I always wondered how the pure silver shots from refiners is produced.once i bought 100 oz silver bar and poured it slowly in water but the shots came like popcorn


----------



## Harold_V (Jan 17, 2008)

Dropping height plays a role in how they get formed, but you can get solid pieces instead of those "cornflakes" simply by pouring the metal through an orifice instead of drizzling it over the edge of a dish or crucible. 

Yeah, I know-----that sounds like BS------but it works. I was enlightened by a small refinery in Sparks, Nevada, years ago, and used that method routinely to pour my gold shot, a picture of which is below. 

Using a 1/8" drill, run at very low speed, to avoid dulling it more than necessary, simply drill a hole in the center of one of those small melting dishes that are easily purchased at jewelry supply houses. Look for one that is similar in appearance to an evaporating dish, and is made of white clay. They were marketed under the Vigor name years ago, and may still be available. 

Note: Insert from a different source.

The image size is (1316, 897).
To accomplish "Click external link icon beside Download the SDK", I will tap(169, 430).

Should you acquire one of these dishes, be certain to dry it well on a low flame, then coat the interior surface with a layer of borax. Do that by heating the dish to redness (once dry, otherwise it will crack) and sprinkling on the borax, flowing it out with your torch. 

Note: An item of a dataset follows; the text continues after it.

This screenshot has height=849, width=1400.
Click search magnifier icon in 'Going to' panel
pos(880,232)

I used a stainless container about 12" deep to cool the gold. I agitated the water to keep the metal from forming a steam blanket which would allow the metal to hit the bottom in a molten state. Worked great. For the record, I also introduced ice to the water, especially when I had a lot of gold to pour. As the water gets hotter, it increases the chance that you form a large clump at the bottom, so I found the ice to be quite beneficial. 

Luck!

Harold


----------



## NuggetHuntingFool (Jan 18, 2008)

Gosh. I wish I had a bowl of that for breakfast!!


----------



## silveras (Feb 21, 2011)

I wonder how to make silver shots that are predominantly roundish? What technique is required to to do this? Also, how do you make the metal sparklingly shiny after pouring? I put samll amount of nitric acid to the water before pouring the silver. It makes the metal shiny but is there any other way?


----------



## 4metals (Feb 21, 2011)

The nitric is only re-dissolving your silver, if the silver is pure and it is poured into cold water which is agitated, the resultant beads will be for the most part round and if the silver is pure they will be shiny. 

Suspend a #1 unglazed crucible in a holder just over the water surface. The crucible bottom is drilled with 1/8" holes to drain the silver through. 

Preheat the crucible to glowing and place it in the holder and quickly pour the molten silver through. This setup will easily handle hundreds of ounces per pour. Some use a flame on the shotting crucible to keep it hot and keep the atmosphere around the crucible oxygen free.


----------



## silveras (Feb 22, 2011)

Thanks. Will try to do that.


----------